- _Task directions_
Search the data below for the string "agent" and copy all lines where it shows up.

- _Entries supplied_
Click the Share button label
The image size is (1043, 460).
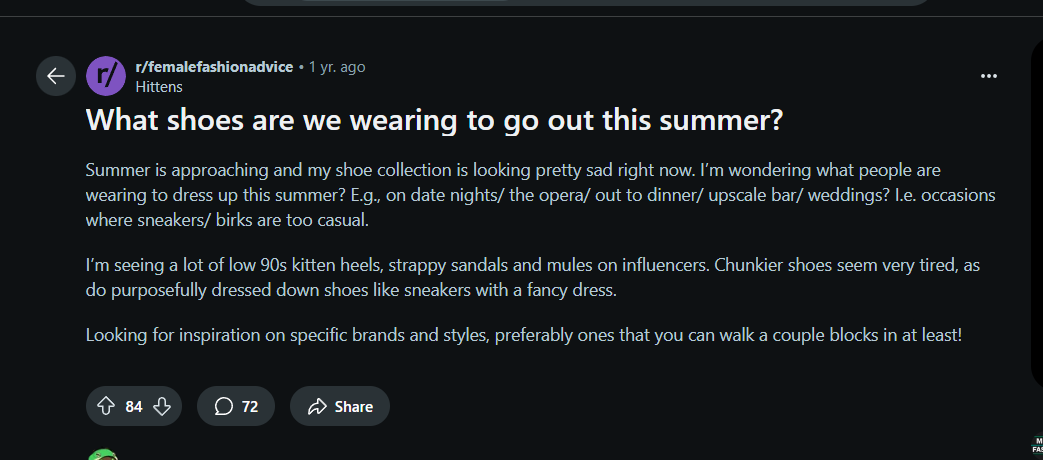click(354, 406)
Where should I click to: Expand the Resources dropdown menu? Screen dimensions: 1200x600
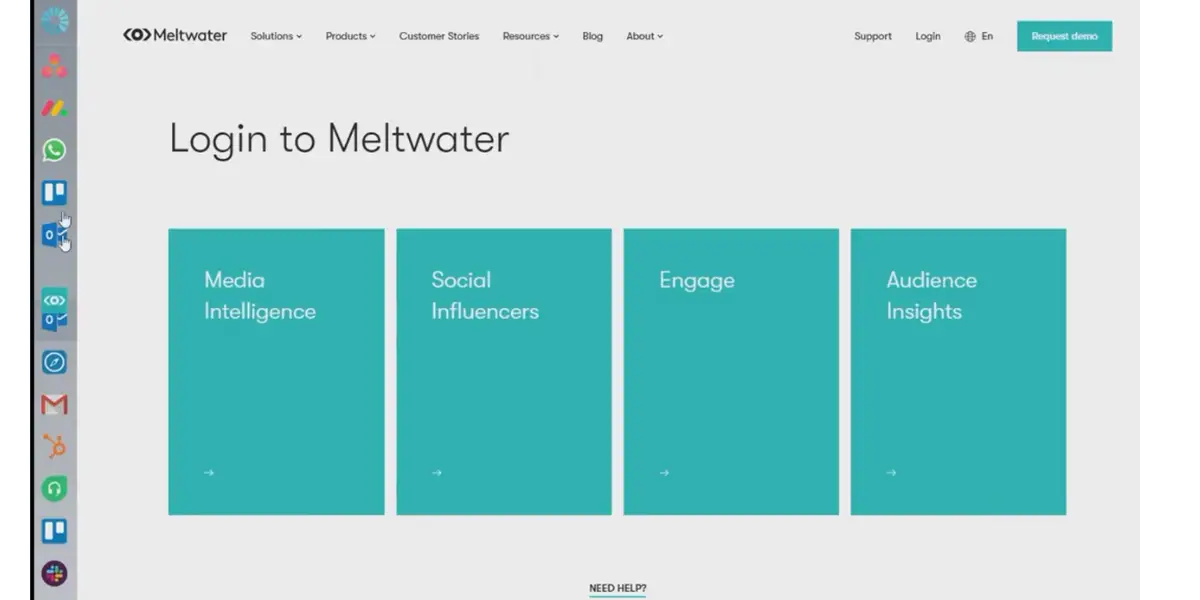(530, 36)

...

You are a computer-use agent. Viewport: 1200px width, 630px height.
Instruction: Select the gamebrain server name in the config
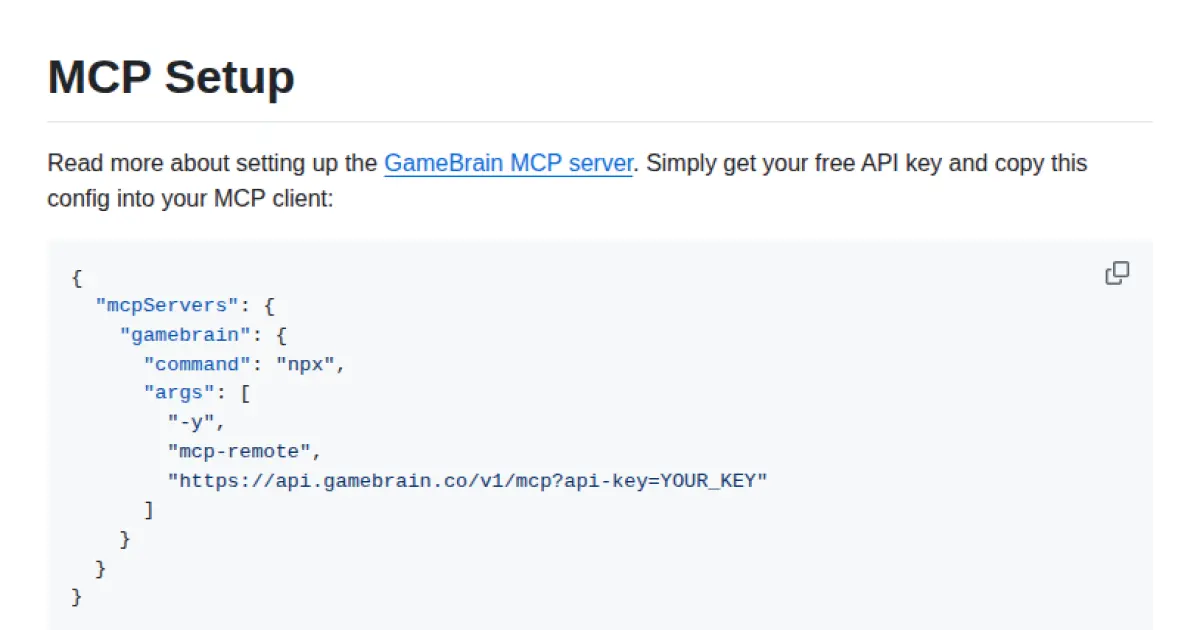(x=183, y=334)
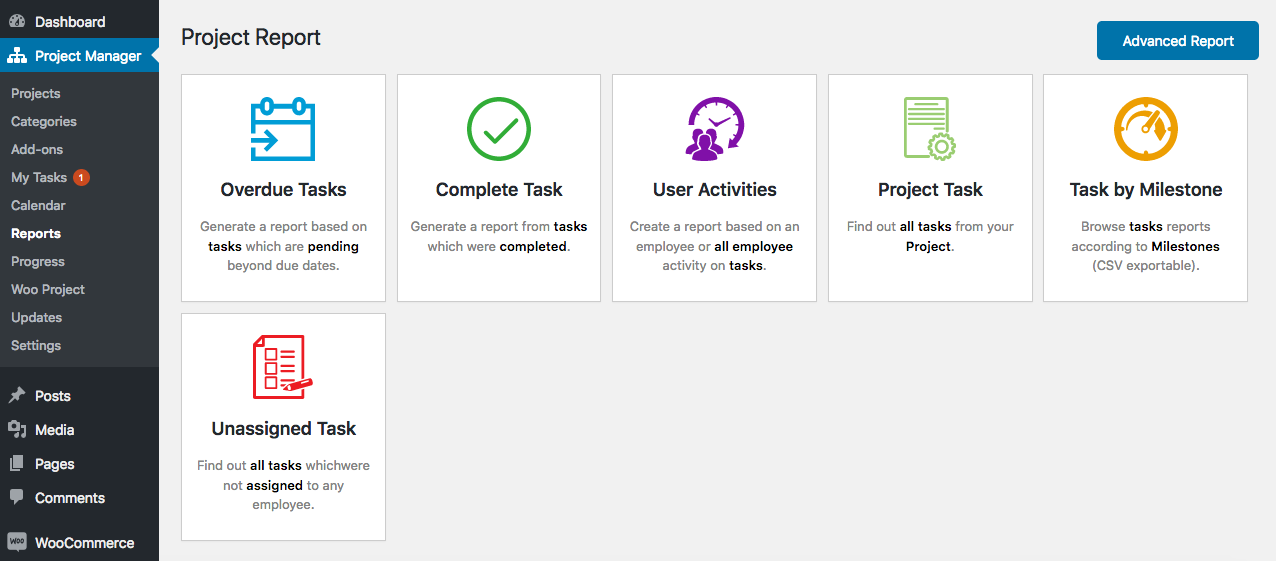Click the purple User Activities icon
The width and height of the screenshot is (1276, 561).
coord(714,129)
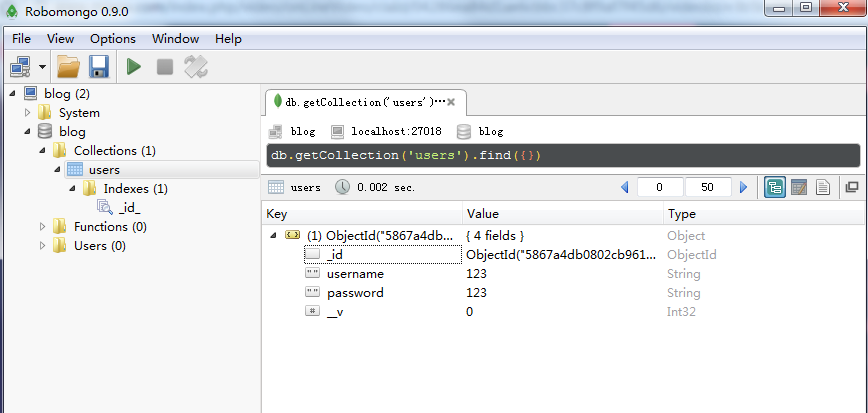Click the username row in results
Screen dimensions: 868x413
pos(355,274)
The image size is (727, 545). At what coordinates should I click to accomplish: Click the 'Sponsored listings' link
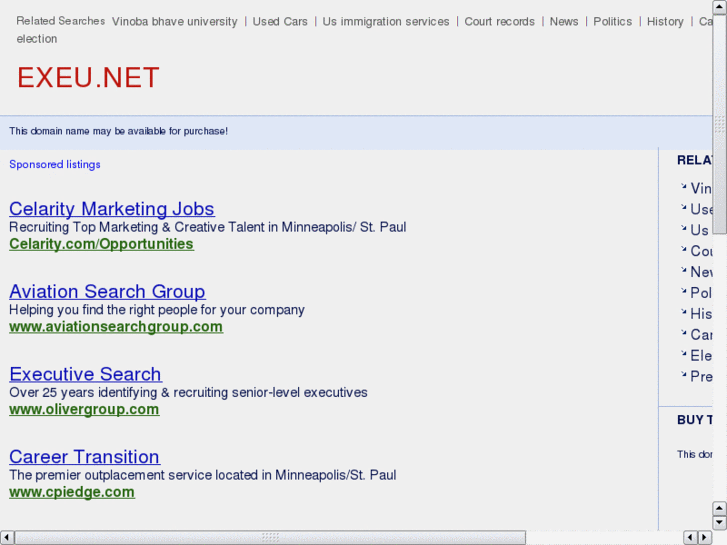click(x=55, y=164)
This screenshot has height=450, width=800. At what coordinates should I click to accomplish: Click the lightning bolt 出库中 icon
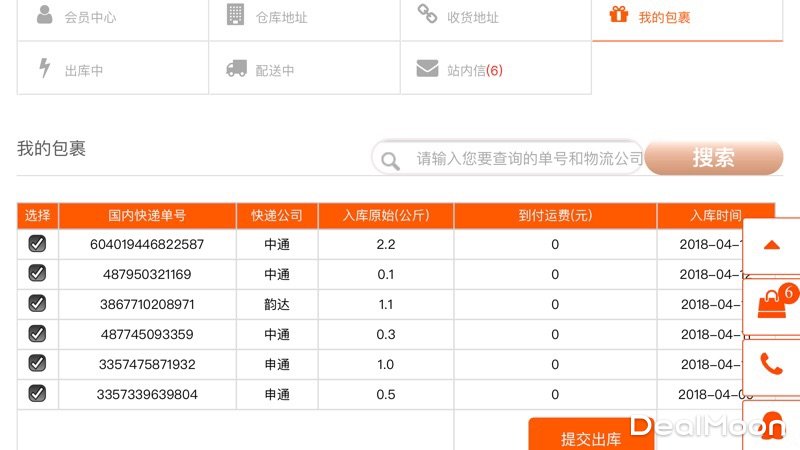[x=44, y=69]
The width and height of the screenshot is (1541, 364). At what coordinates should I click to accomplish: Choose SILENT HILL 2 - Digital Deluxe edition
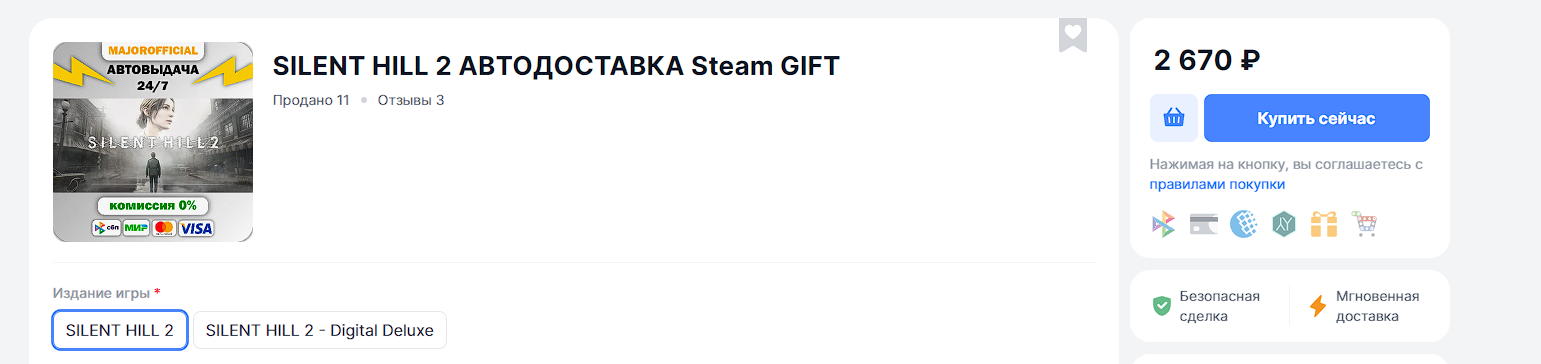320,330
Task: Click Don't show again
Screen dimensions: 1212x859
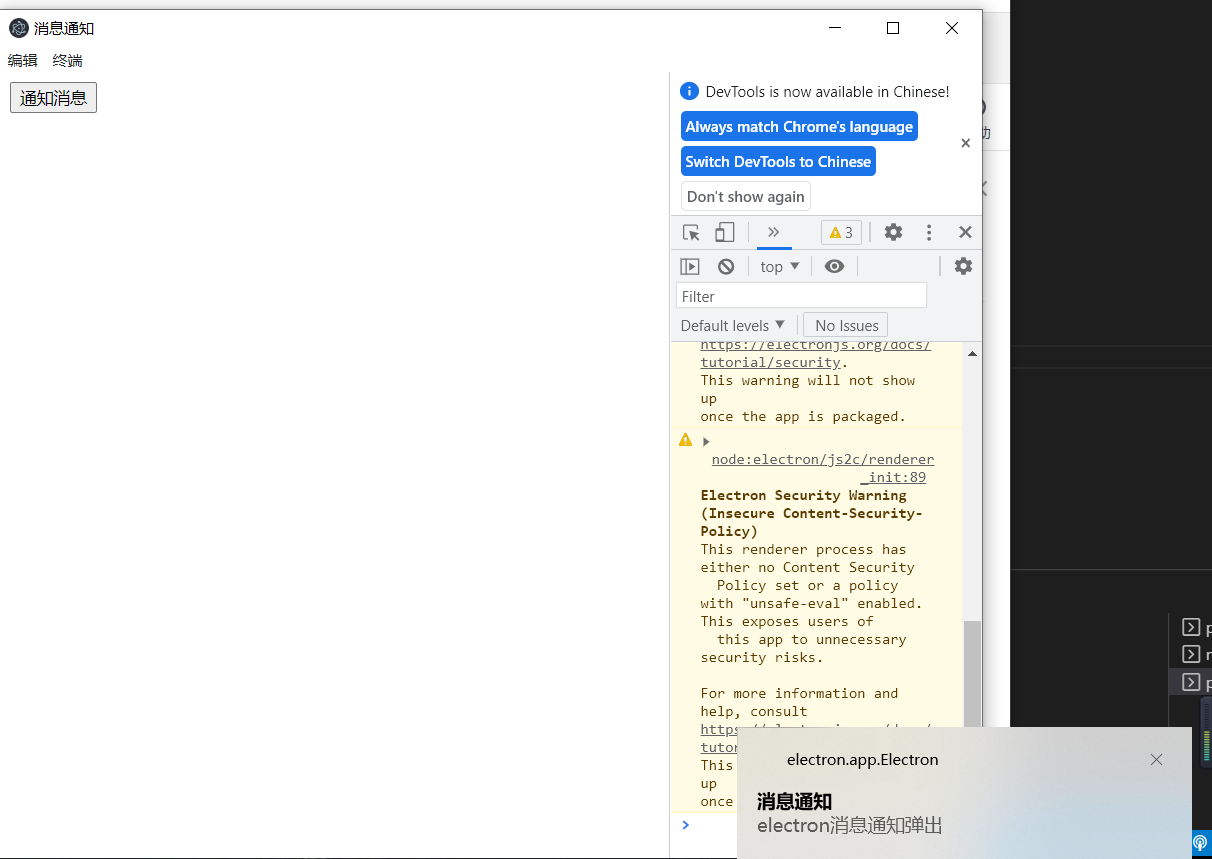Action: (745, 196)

* * *

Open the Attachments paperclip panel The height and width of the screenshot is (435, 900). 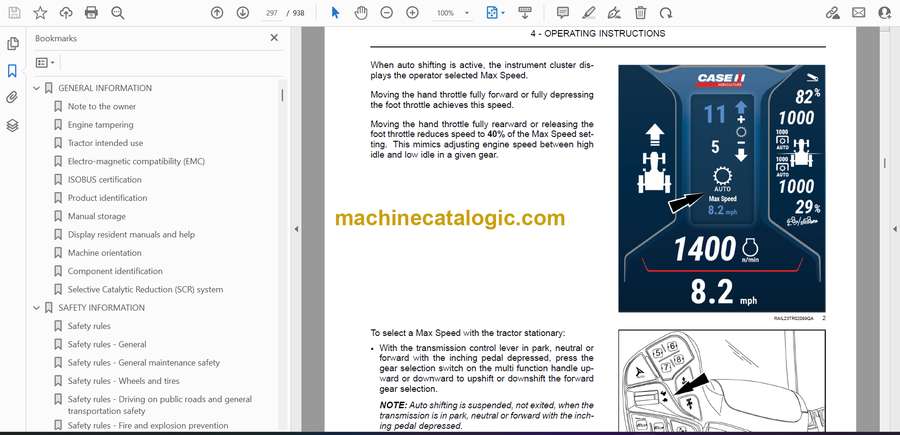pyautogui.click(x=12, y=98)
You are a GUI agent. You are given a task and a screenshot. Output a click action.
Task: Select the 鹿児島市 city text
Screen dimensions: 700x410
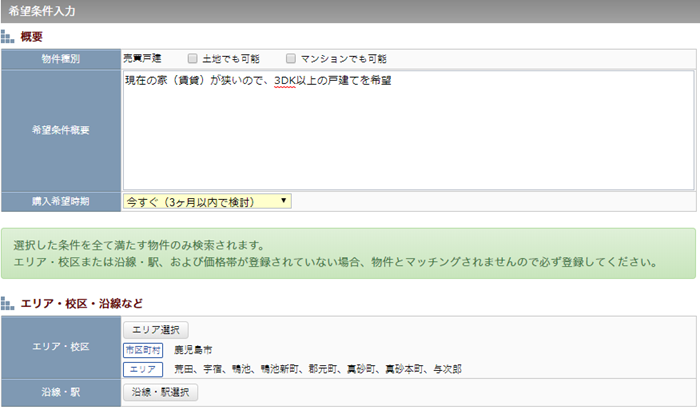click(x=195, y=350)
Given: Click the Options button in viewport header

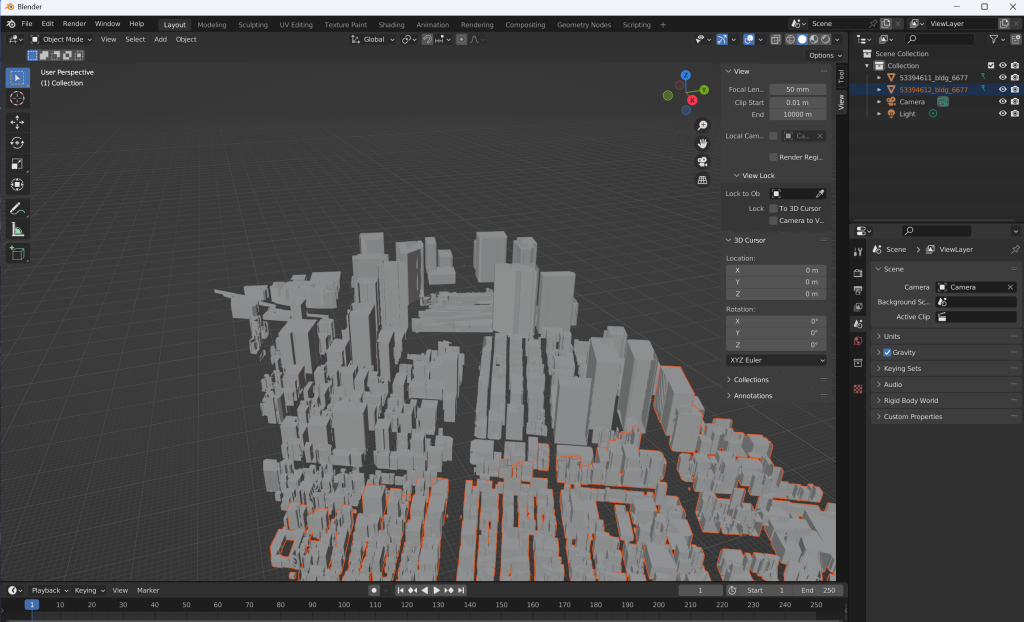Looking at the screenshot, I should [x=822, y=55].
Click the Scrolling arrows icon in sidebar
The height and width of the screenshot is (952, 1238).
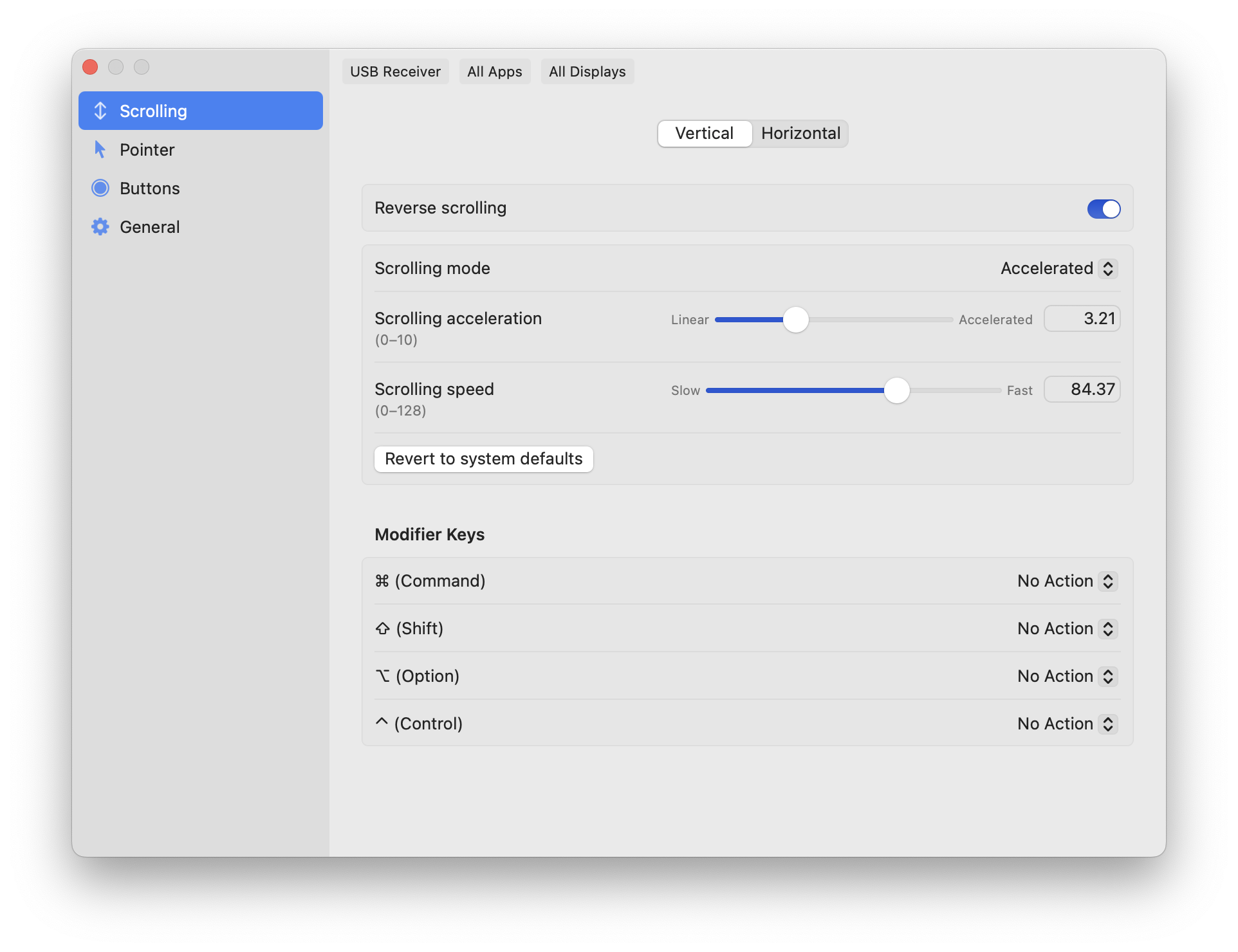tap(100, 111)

- _Exercise response_
You are a computer-use agent. Viewport: 1200px width, 630px height.
You are a GUI agent. You are given a task and a screenshot. Output a click action.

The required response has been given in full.